McIlwain transferred to the University of California, Berkeley in 2017. After sitting out his first year due to transfer rules, he played in 10 games with two starts in 2018. For the season, he passed for 763 yards with two touchdowns and eight interceptions and added 403 rushing yards with four touchdowns. He left the football team in 2019 to focus on his baseball career.

===Baseball===
As a freshman baseball player in 2016, McIlwain played in eight games and had one hit in 10 at-bats. He played in only one game in 2017, before announcing his transfer to Cal. After not playing his first year due to transfer rules, McIlwain played in 20 games in 2019 and hit .258/.309/.436 with two home runs in 62 at-bats. He was drafted by the Miami Marlins in the 26th round of the 2019 MLB draft, but did not sign and returned to Cal. In his final season in 2020, McIlwain hit .200/.333/.273 with one home run over 55 at-bats in 16 games during the shortened season caused by the COVID-19 pandemic.

==Professional career==
===New York Mets===
McIlwain signed with the New York Mets as an undrafted free agent after the 2020 Major League Baseball draft. He did not play in a game in 2020 due to the cancellation of the minor league season because of the COVID-19 pandemic.

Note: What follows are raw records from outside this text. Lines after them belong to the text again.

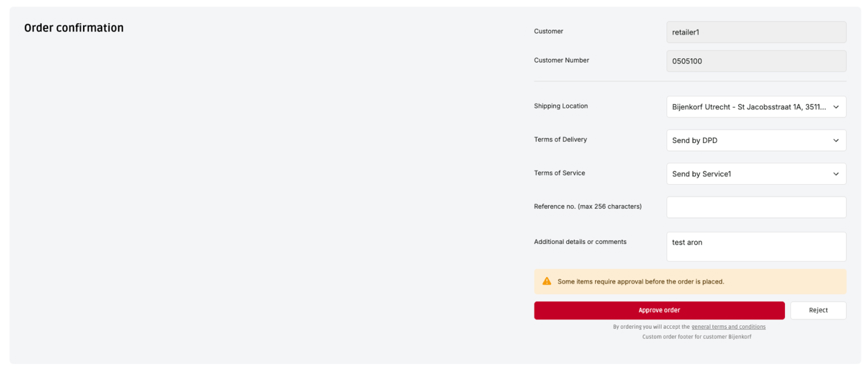Click the 'Additional details or comments' label
This screenshot has height=371, width=868.
click(x=580, y=242)
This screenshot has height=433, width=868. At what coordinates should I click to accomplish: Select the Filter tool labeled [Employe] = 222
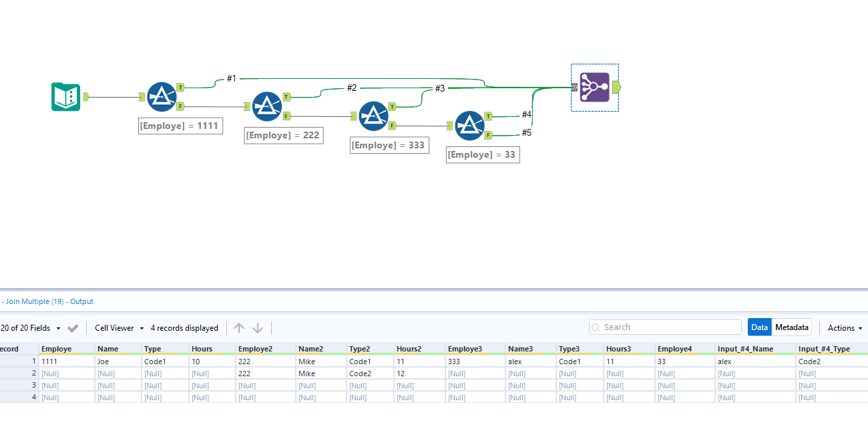(x=266, y=106)

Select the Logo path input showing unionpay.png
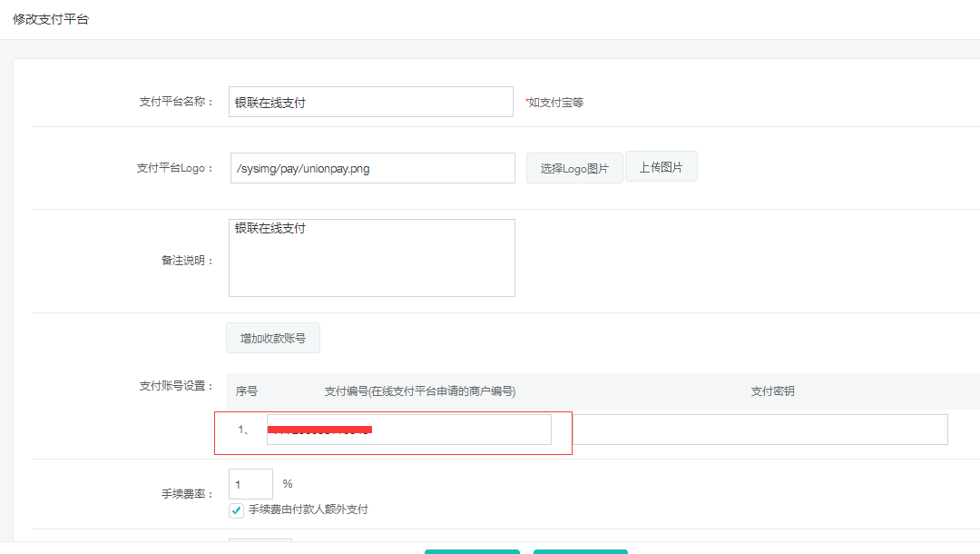click(x=372, y=168)
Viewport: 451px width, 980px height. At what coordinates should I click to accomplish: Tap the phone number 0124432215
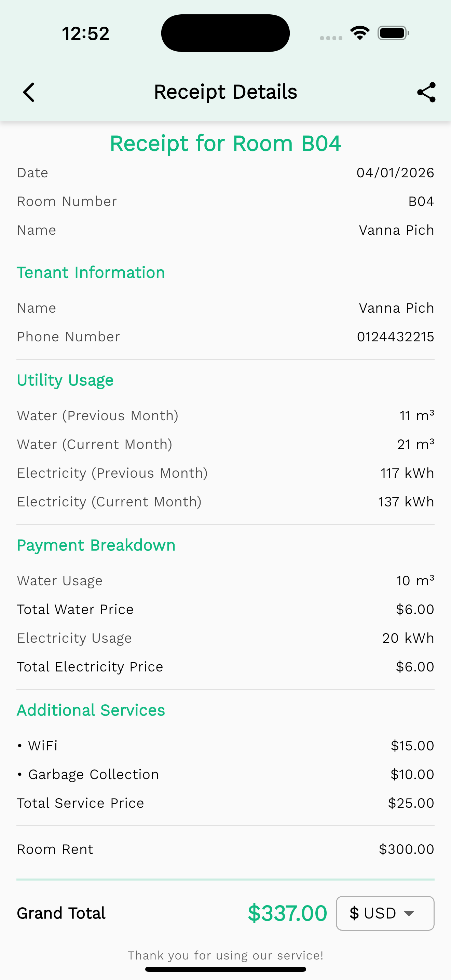tap(395, 337)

McIlwain made his professional debut in 2021 with the Single–A St. Lucie Mets, hitting .255/.362/.398 with seven home runs, 40 RBI, and eight stolen bases across 74 contests. He split 2022 between the High–A Brooklyn Cyclones and Double–A Binghamton Rumble Ponies, batting .255/.345/.391 with seven home runs, 33 RBI, and 15 stolen bases across 99 combined games. After the season, McIlwain played in the Arizona Fall League.

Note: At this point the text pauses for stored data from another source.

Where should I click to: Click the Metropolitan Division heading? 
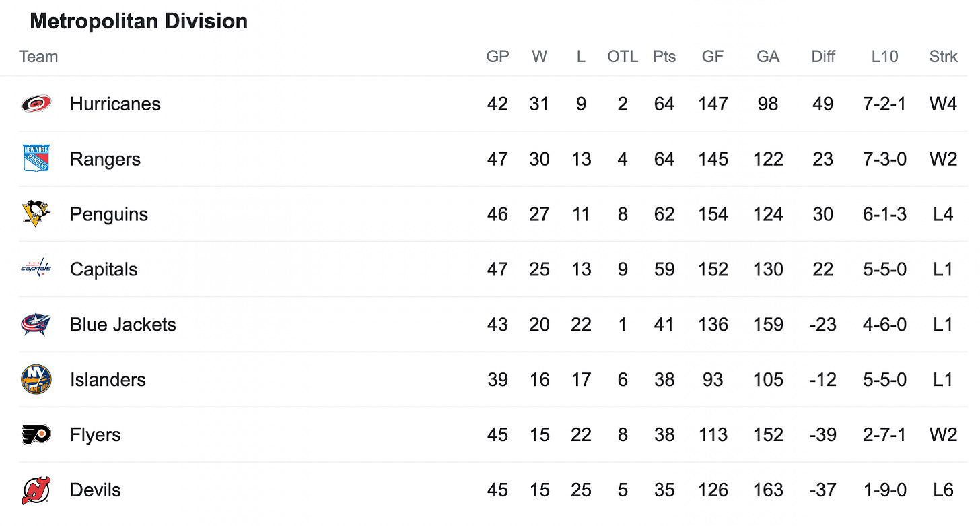(139, 22)
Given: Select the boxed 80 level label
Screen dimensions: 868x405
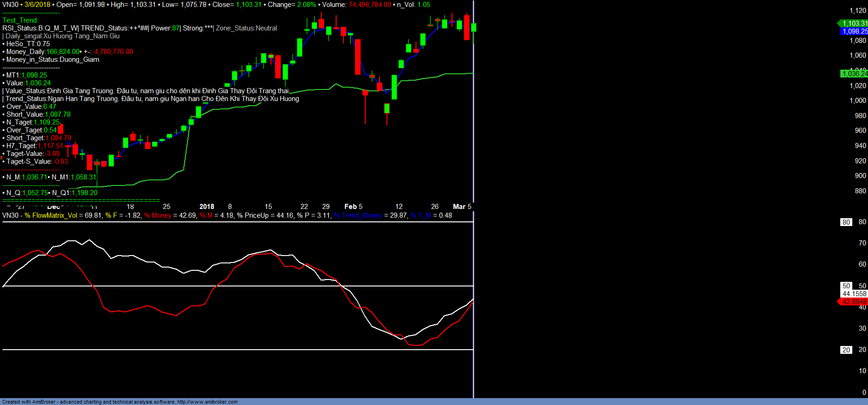Looking at the screenshot, I should 846,222.
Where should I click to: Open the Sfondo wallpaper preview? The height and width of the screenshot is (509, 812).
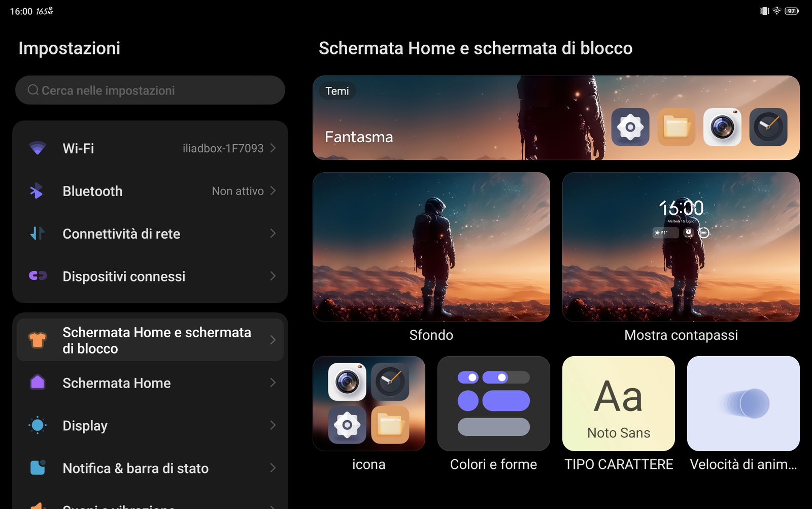click(x=431, y=247)
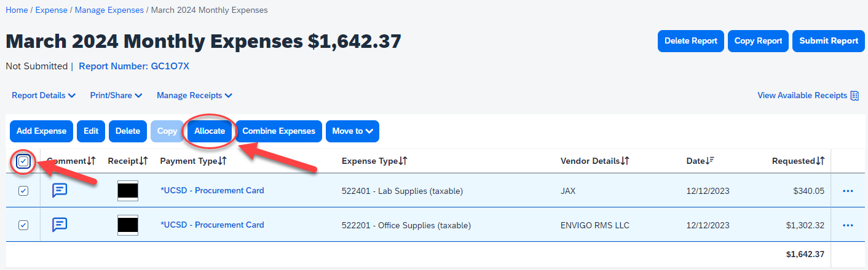
Task: Sort by Vendor Details column arrows
Action: tap(625, 161)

McIlwain split the 2023 campaign between Binghamton and the Triple–A Syracuse Mets. In 128 total games, he accumulated a .247/.356/.393 with career–highs in home runs (12), RBI (70), and stolen bases (20). McIlwain began 2024 with Binghamton, hitting .224/.306/.342 with three home runs, nine RBI, and six stolen bases. He was released by the Mets organization on June 23, 2024.

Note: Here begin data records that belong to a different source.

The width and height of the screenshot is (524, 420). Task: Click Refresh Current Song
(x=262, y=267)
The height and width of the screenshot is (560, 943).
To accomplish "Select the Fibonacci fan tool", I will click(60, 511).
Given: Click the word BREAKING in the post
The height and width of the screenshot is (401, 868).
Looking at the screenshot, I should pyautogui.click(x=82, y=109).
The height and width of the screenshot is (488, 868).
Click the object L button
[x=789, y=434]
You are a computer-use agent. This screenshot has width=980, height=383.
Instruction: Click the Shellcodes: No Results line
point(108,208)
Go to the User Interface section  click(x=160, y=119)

===Washington Wild Things===
On July 3, 2024, McIlwain signed with the Washington Wild Things of the Frontier League. In 46 appearances for the Wild Things, McIlwain batted .300/.375/.538 with eight home runs, 29 RBI, and 10 stolen bases.

===Grosseto Baseball Club===
On January 17, 2025, McIlwain signed with the Grosseto Baseball Club of the Italian Baseball League.